◆ **DESCRIPTION OF THE TASK**:
Find every line in the entries below that contains the word "will", and copy each of those lines.

** start PROVIDED MATERIAL **

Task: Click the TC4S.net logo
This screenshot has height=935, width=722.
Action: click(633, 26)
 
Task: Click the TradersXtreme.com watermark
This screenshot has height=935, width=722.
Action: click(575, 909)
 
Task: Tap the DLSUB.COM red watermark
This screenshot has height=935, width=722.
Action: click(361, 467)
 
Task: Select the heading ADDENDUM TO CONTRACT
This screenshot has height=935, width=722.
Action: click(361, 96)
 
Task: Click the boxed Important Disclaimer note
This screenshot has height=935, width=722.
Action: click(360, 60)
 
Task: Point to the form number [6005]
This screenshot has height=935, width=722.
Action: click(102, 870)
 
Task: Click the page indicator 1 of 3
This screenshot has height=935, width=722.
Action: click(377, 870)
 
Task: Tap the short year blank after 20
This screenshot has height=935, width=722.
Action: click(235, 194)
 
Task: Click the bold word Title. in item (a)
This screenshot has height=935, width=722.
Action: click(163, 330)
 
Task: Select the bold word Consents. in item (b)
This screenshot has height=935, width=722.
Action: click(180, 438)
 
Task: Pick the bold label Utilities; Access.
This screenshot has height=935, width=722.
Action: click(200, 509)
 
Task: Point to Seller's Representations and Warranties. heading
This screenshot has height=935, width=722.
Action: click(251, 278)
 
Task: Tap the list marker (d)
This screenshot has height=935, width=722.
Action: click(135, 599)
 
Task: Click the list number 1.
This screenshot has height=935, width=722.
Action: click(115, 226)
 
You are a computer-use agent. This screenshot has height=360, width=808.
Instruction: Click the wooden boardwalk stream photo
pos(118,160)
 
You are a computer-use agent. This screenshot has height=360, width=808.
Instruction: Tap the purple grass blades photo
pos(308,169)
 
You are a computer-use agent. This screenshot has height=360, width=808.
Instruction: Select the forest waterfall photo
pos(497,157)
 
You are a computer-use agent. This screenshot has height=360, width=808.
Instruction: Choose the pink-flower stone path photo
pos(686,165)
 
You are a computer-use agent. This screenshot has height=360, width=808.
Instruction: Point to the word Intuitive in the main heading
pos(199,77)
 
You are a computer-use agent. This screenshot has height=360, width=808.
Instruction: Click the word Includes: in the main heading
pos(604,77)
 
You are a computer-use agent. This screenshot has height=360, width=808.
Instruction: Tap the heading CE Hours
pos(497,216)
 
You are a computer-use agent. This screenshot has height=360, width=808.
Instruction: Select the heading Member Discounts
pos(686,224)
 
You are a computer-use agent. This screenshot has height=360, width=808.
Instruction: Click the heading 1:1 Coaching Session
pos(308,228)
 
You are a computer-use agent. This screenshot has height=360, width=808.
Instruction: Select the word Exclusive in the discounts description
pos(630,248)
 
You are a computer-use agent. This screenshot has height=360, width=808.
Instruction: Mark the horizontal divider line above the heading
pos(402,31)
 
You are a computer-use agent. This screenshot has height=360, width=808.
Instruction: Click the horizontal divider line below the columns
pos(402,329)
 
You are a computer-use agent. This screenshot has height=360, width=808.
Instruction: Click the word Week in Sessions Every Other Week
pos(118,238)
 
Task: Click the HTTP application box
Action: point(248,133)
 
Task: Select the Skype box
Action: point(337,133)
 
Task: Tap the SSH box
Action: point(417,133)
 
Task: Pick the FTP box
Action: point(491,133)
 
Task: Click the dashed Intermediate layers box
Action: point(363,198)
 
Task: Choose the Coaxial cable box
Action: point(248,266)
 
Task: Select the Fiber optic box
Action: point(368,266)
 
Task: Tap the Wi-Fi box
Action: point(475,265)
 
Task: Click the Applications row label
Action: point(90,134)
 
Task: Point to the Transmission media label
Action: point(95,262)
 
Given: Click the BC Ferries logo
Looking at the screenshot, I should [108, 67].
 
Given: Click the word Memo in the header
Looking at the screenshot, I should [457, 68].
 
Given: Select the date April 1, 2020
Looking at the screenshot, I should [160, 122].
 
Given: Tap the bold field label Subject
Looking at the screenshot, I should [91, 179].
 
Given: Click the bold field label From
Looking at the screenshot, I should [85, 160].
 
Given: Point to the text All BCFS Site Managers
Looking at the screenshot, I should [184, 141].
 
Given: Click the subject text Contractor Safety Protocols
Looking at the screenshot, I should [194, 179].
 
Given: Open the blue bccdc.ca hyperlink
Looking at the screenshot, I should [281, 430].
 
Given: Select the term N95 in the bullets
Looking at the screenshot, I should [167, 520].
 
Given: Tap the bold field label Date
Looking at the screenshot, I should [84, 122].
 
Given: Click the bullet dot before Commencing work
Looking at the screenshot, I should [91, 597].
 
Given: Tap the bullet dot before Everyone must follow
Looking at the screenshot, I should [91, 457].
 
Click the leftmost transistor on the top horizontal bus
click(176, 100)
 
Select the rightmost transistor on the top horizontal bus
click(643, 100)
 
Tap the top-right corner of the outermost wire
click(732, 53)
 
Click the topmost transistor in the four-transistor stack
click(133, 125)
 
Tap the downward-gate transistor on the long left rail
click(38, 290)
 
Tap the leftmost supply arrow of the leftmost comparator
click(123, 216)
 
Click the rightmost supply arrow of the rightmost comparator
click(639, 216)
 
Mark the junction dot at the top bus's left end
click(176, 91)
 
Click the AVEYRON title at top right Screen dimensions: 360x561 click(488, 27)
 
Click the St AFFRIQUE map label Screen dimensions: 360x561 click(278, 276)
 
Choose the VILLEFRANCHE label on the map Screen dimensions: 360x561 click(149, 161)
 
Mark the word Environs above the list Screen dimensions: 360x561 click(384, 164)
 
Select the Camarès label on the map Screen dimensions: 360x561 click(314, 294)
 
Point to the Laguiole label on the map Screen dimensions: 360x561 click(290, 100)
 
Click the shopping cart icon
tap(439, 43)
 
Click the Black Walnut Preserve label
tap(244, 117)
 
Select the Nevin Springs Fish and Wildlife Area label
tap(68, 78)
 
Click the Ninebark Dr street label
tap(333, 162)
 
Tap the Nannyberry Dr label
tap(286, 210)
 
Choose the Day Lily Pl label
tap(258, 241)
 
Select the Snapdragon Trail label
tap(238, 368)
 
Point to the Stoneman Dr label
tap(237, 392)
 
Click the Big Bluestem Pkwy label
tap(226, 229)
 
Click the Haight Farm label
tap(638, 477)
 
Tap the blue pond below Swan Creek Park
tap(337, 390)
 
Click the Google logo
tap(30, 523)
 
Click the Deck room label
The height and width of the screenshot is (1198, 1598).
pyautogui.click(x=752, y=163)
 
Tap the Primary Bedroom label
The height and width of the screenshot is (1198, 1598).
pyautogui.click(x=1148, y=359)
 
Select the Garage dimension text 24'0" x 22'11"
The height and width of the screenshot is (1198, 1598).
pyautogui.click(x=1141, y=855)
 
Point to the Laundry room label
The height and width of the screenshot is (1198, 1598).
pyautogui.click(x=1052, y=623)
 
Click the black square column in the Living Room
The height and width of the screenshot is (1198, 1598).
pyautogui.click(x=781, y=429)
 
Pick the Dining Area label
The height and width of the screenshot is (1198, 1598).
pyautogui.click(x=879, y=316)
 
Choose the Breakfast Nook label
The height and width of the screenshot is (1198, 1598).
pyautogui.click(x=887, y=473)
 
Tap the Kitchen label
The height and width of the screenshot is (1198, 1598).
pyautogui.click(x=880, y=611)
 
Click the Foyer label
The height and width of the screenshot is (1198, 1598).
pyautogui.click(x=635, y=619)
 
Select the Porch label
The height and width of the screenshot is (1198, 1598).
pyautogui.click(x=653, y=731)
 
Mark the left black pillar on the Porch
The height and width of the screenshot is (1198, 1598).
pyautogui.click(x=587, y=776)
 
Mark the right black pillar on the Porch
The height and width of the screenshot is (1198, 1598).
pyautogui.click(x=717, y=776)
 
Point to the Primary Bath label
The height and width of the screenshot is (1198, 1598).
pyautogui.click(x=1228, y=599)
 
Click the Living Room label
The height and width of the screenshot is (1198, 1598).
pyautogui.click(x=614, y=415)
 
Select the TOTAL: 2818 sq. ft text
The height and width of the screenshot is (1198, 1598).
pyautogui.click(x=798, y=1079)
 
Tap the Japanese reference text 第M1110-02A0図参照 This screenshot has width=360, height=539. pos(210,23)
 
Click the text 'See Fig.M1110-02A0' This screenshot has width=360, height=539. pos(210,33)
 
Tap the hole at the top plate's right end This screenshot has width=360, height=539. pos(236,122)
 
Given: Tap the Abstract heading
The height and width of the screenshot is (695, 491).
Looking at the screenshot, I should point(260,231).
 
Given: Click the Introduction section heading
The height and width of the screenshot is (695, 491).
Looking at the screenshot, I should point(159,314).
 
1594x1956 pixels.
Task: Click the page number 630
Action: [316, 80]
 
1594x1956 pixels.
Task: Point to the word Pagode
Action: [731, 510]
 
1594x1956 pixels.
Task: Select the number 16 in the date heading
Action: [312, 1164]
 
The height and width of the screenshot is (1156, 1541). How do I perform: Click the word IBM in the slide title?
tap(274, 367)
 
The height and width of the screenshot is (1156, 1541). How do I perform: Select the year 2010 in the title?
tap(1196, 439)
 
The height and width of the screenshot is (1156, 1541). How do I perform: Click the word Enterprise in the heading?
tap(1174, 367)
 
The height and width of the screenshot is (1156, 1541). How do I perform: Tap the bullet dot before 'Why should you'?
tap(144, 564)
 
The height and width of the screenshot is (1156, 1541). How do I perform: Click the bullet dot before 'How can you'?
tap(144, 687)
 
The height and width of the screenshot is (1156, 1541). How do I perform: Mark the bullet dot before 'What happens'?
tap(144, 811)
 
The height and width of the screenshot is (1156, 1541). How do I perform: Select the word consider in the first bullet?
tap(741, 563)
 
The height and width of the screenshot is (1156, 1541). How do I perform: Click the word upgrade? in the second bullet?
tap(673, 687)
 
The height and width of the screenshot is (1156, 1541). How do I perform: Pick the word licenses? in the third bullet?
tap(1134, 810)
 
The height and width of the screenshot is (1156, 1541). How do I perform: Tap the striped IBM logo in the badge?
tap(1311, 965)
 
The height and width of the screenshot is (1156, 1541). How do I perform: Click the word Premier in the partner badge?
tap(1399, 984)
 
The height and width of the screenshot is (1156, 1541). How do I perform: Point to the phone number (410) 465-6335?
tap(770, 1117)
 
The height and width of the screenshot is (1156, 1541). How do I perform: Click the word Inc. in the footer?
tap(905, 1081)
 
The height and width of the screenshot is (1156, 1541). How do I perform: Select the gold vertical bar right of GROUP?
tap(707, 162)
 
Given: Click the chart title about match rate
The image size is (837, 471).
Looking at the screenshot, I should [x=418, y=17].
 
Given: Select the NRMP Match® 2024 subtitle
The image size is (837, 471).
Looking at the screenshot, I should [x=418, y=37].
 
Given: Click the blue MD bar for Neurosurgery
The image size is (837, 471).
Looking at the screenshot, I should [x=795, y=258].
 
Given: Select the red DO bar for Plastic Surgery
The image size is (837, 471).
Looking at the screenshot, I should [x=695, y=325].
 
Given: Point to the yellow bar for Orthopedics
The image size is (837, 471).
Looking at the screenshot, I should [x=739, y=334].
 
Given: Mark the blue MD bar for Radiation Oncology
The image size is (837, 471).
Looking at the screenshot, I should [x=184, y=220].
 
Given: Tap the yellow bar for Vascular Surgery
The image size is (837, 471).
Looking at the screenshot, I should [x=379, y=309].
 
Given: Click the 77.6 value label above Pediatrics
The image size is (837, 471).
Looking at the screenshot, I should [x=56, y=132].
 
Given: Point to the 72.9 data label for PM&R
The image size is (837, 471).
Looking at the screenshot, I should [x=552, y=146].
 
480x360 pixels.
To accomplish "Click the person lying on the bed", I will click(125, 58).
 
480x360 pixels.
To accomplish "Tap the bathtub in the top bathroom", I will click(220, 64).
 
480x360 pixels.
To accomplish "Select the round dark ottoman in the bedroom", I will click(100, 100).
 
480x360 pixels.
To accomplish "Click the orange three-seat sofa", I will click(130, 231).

** end PROVIDED MATERIAL **

◆ **OUTPUT FOR THIS TASK**:
To accomplish "Click the person lying on the bed", I will click(125, 58).
To accomplish "Tap the bathtub in the top bathroom", I will click(220, 64).
To accomplish "Select the round dark ottoman in the bedroom", I will click(100, 100).
To accomplish "Click the orange three-seat sofa", I will click(130, 231).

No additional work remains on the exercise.